■ Goal of the exercise ■
An exact copy of every line from the one holding "Where should I click to: Open" to the end of the entries below is required; leave the pictures out.

[Saved entries]

○ ○ ○

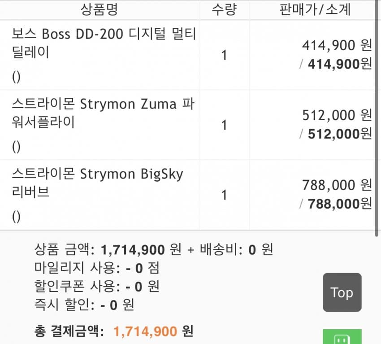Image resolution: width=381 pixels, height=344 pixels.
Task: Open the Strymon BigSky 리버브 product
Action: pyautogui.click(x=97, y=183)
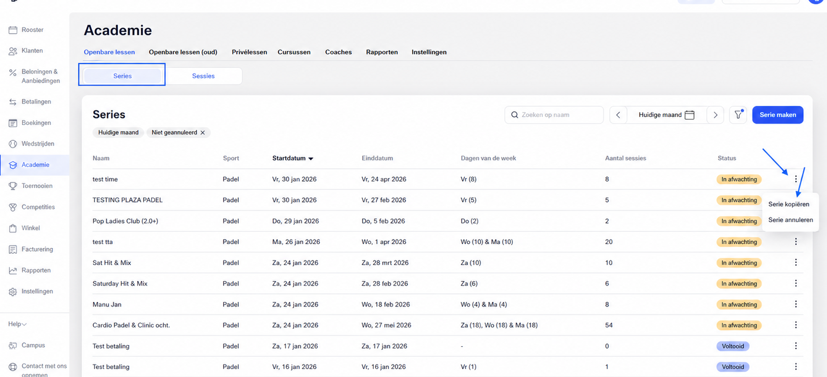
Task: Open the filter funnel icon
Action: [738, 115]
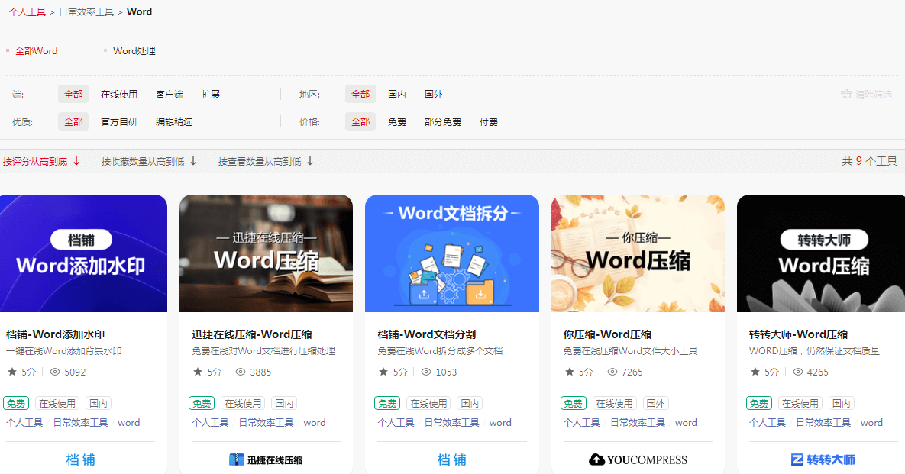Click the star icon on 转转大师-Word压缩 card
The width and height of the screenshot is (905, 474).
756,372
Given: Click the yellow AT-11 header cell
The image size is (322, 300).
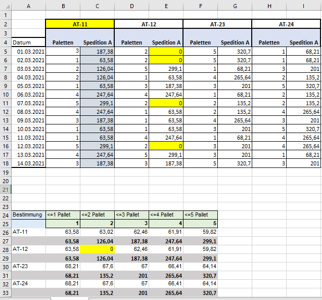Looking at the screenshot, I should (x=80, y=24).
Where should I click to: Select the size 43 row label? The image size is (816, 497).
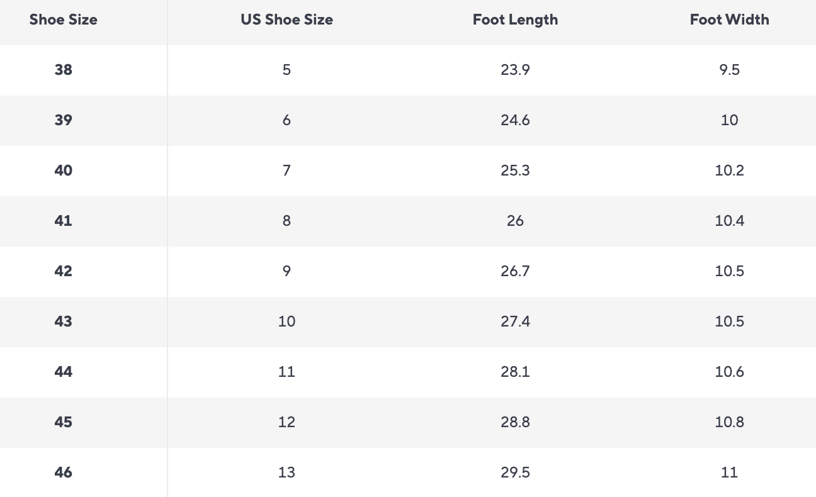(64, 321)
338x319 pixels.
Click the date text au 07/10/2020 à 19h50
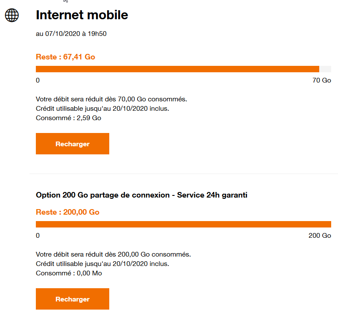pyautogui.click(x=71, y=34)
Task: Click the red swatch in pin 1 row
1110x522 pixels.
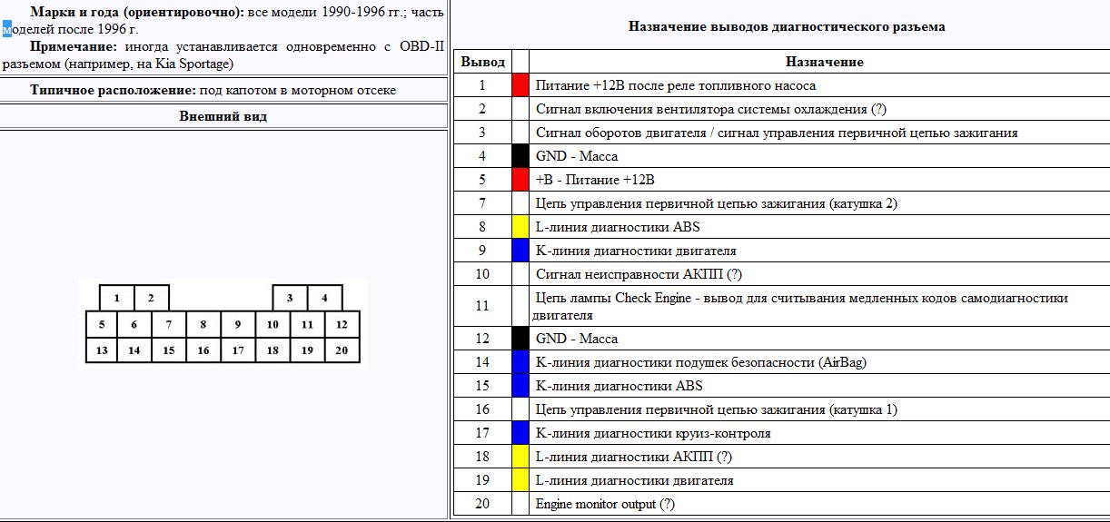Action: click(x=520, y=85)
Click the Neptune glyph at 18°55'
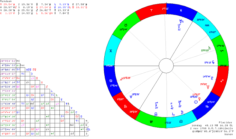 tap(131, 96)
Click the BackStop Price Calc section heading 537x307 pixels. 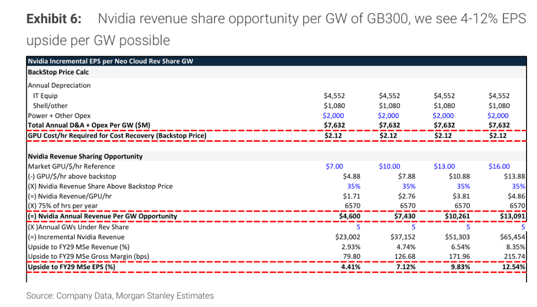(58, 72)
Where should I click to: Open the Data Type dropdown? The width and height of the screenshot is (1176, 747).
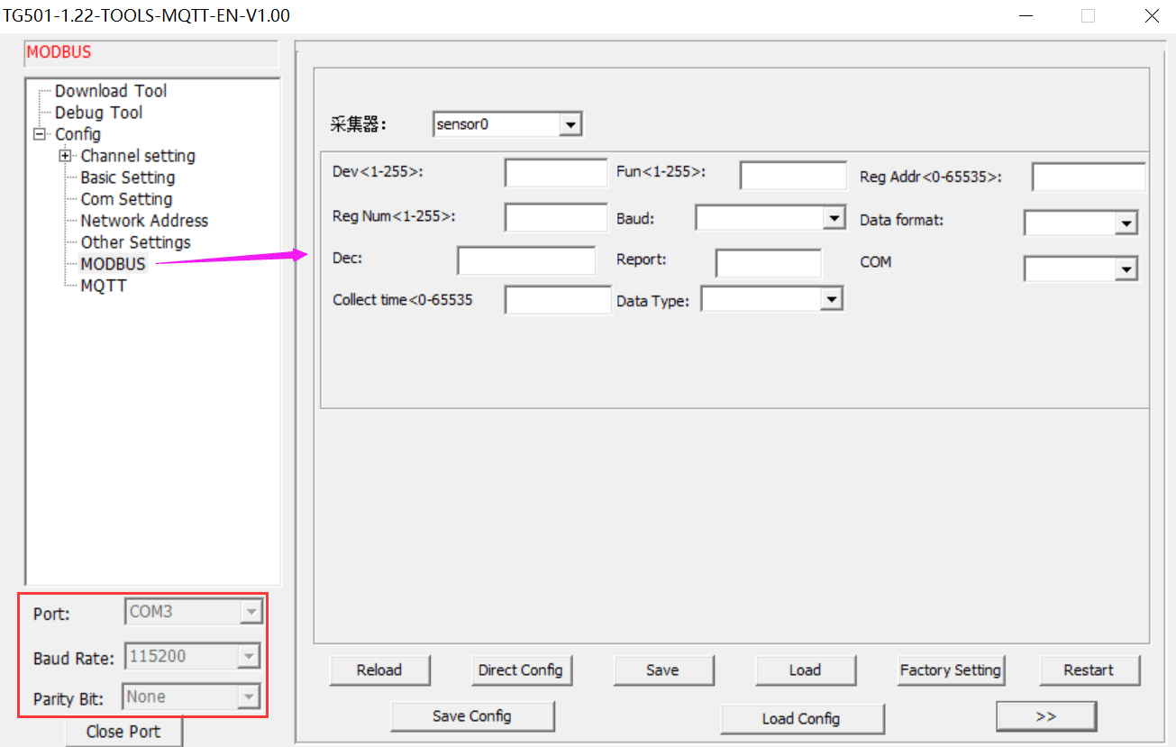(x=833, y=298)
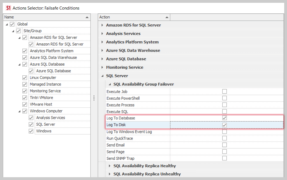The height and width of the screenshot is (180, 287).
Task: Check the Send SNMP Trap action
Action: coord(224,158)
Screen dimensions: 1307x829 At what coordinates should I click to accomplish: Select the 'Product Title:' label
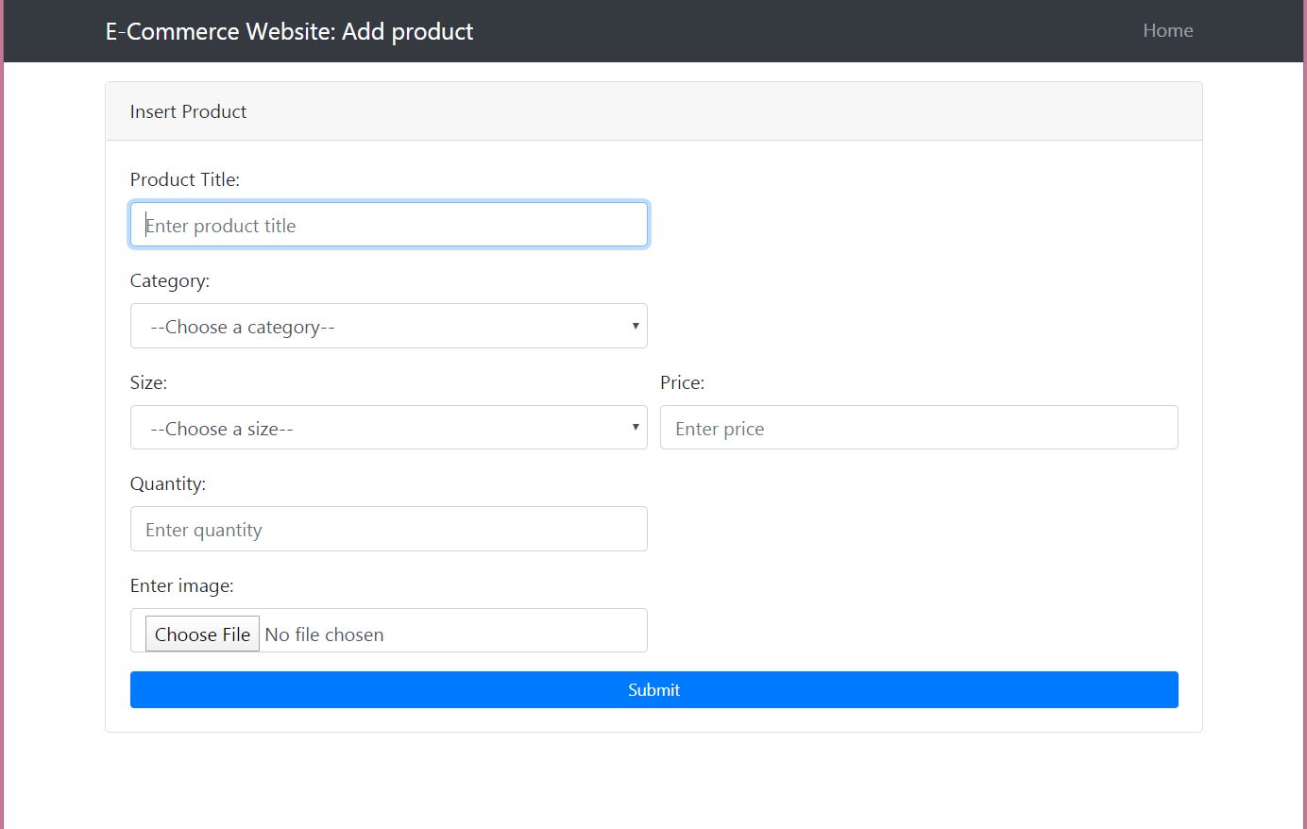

○ ○ ○

■ Expected output ■
Where should I click to: Open the Data Type dropdown? The width and height of the screenshot is (1176, 747).
(x=833, y=298)
The height and width of the screenshot is (180, 287).
Task: Check the Send SNMP Trap action
Action: coord(224,158)
Screen dimensions: 1307x829 At what coordinates should I click to accomplish: Select the 'Product Title:' label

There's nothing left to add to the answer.